The rough description of spatial and temporal population dynamics prohibits that the model predicts escalating probabilities after years of latency, even when weather conditions are favourable. In the sensibility analysis, even the strongest increase of predicted probabilities under optimum conditions (year 2001 to 2003, Fig. 6 upper) takes 2 years. This is consistent with the observation of Myers (1988) that the population dynamics of cyclic species are not characterized by sudden increments but show a gradual increase over several years. However, the description of temporal structured effects for each ecoregion requires sufficient data to calculate the smooth time-trends *f*_{ecoregion i}(*j*)*.* The large confidence intervals of the temporal structured effect for the “Northwest German Lowlands” (Fig. 4 left) indicate that the predictions are highly uncertain, which might result in implausible predictions, especially under extreme weather conditions. In this context, the high predicted probabilities, which lie above the cutpoint under optimal weather conditions for “Northwest German Lowlands” for nine successive years (Fig. 6) in the sensitivity analysis, seem implausible. Abundance generally decreases after a few outbreak years as a result of increasing intraspecific competition (Hunter 1998), parasites and other antagonists (Schwenke 1978; Roland 1994). There were no such data available during the modelling process. Hence, more data, especially for this ecoregion, are likely to improve the model performance.

### Selected variables

During variable selection, the effect of pest control and two weather variables were chosen as predictors. The binary predictor *pesticide* is very important since pest control reduces the probability for threshold exceedances in the following autumn significantly. One selected weather parameter is the mean daily minimum temperature during adult stage *tmin_imago,* with a positive model effect: higher temperatures during this period lead to higher probabilities of threshold exceedance (Fig. 5 right). This effect can be explained, since the imagines become less active with lower temperatures and immobile at frost, even though they can survive temperatures down to − 20 °C (Schwenke 1978, p. 226). According to Schwenke (1978, p. 226 and 228), the optimum temperature for moth activity lies around 5 °C to 10 °C. Hence, fewer moths crawl up and get caught by the glue bands when temperatures are low during emergence period. Topp and Kirsten (1991) assume that the coincidence between moth emergence and the optimum temperature of around 10 °C is a precondition for mass outbreaks. As the imagines are most active from the evening until approximately midnight (Schwenke 1978, p. 226), this time frame is better represented by the daily minimum temperature *tmin_imago* than the daily mean temperature. A covariate that describes the temperature between, for example, 6 p.m. and midnight during adult stage, might even have a stronger effect. However, such hourly temperature values were not at our disposal.
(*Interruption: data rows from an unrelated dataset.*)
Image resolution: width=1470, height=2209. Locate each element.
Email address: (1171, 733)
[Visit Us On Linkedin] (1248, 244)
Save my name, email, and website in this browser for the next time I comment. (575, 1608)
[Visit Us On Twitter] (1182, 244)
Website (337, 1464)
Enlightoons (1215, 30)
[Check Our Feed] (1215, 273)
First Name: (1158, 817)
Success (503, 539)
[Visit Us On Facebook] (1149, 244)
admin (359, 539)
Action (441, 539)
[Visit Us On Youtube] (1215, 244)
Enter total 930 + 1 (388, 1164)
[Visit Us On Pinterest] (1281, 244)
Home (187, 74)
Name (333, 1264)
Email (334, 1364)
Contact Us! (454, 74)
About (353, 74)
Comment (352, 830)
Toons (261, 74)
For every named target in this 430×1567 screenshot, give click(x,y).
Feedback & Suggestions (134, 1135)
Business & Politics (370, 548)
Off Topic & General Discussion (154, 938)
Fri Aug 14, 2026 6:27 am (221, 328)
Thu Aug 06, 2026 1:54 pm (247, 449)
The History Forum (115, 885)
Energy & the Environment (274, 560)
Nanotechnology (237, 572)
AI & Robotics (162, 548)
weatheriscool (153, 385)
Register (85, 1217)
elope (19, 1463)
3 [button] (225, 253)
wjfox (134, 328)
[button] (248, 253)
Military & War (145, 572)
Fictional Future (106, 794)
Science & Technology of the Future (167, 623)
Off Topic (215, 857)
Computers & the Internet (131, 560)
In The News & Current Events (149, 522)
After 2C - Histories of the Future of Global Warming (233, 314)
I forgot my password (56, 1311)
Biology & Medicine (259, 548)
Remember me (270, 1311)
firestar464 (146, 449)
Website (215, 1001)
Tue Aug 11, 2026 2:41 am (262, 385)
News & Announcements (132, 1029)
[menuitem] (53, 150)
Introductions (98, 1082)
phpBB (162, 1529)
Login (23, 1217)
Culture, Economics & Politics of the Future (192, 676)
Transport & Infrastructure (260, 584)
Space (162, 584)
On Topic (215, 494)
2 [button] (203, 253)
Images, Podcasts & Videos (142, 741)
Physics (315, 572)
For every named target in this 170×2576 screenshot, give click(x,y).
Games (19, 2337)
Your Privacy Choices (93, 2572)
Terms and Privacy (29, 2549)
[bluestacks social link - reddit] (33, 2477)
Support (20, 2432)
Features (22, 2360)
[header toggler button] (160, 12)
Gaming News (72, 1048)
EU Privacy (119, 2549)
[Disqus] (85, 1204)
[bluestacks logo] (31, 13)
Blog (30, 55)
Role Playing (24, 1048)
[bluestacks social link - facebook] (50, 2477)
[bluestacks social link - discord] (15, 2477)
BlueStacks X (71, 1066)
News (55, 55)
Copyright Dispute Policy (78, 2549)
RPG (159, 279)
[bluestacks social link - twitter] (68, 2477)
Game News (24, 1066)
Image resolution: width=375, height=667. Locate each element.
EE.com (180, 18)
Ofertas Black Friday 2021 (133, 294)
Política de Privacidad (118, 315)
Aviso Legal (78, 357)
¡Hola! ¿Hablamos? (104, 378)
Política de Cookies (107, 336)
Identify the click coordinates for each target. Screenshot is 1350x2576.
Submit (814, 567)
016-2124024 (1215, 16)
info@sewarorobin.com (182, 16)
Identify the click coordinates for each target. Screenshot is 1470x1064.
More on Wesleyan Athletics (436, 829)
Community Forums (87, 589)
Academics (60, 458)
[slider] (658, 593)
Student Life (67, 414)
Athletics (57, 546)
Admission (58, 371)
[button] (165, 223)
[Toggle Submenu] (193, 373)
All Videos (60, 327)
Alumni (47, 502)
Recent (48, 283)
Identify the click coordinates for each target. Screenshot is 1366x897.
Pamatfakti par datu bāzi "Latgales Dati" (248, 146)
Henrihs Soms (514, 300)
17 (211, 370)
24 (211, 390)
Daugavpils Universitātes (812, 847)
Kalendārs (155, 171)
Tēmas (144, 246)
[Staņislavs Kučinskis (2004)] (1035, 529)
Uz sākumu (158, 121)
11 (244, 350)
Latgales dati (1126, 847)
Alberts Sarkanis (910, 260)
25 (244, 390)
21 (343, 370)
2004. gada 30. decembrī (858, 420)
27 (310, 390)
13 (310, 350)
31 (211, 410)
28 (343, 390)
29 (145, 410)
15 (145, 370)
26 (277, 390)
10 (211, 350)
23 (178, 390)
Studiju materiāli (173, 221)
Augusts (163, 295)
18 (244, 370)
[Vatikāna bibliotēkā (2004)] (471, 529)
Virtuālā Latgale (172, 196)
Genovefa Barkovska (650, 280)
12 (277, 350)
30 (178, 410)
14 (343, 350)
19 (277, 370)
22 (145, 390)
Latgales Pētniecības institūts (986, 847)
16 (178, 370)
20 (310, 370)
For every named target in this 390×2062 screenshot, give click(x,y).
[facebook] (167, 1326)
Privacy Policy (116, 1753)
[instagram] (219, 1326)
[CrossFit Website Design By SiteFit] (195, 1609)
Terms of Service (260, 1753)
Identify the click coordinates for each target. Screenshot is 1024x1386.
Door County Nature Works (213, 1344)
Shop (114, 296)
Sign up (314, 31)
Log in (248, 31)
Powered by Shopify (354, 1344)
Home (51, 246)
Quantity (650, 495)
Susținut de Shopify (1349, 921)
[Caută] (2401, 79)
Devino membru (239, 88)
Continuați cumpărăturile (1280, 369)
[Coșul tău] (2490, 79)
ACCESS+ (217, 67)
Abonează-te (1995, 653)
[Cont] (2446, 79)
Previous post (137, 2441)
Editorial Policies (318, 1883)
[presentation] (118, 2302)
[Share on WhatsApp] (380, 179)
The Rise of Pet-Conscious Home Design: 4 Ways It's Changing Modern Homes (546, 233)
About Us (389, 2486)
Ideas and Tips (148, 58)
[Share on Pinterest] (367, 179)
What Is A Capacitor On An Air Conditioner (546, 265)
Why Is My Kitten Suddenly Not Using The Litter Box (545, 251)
A parameter describing the precipitation in the early pupal stage, *prec_pupa*, was selected. This covariate’s effect indicates that higher moisture in this period has a positive influence on the moths’ development (Fig. 5 left). According to Schwenke (1978, p. 228), the main reasons for pupal mortality are dehydration, flooding and predators. As flooding can be largely excluded at the monitoring stands, the mortality by dehydration offers a plausible explanation for the described covariate’s effect. Influence by predatory enemies and epizootic disease could not be investigated in this study, but they can reduce the population of MUWM considerably, especially in pupal stage (Dempster 1983; Berryman 1996; Hunter 1998).

Additionally to the fixed effects, random effects are predicted on stand-level to account for the clustered data structure and the non-systematic data sampling. They contribute considerably to the model performance, which becomes clear when the predictions are calculated without random effects (Table 3). In this case, the AUC is significantly lower, even though it still indicates an excellent discrimination. When predicting without random effects, the model’s AUC increases with every further implemented predictor because higher proportions of the variance are explained through fixed model effects. Accordingly, the variance of random effects decreases (standard deviation of the *b*_{i} is decreasing from 1.0 in model 4.4 to 0.85 in model 4.7). The effect of the added predictor specifies a part of the variance that was previously covered by the random effects.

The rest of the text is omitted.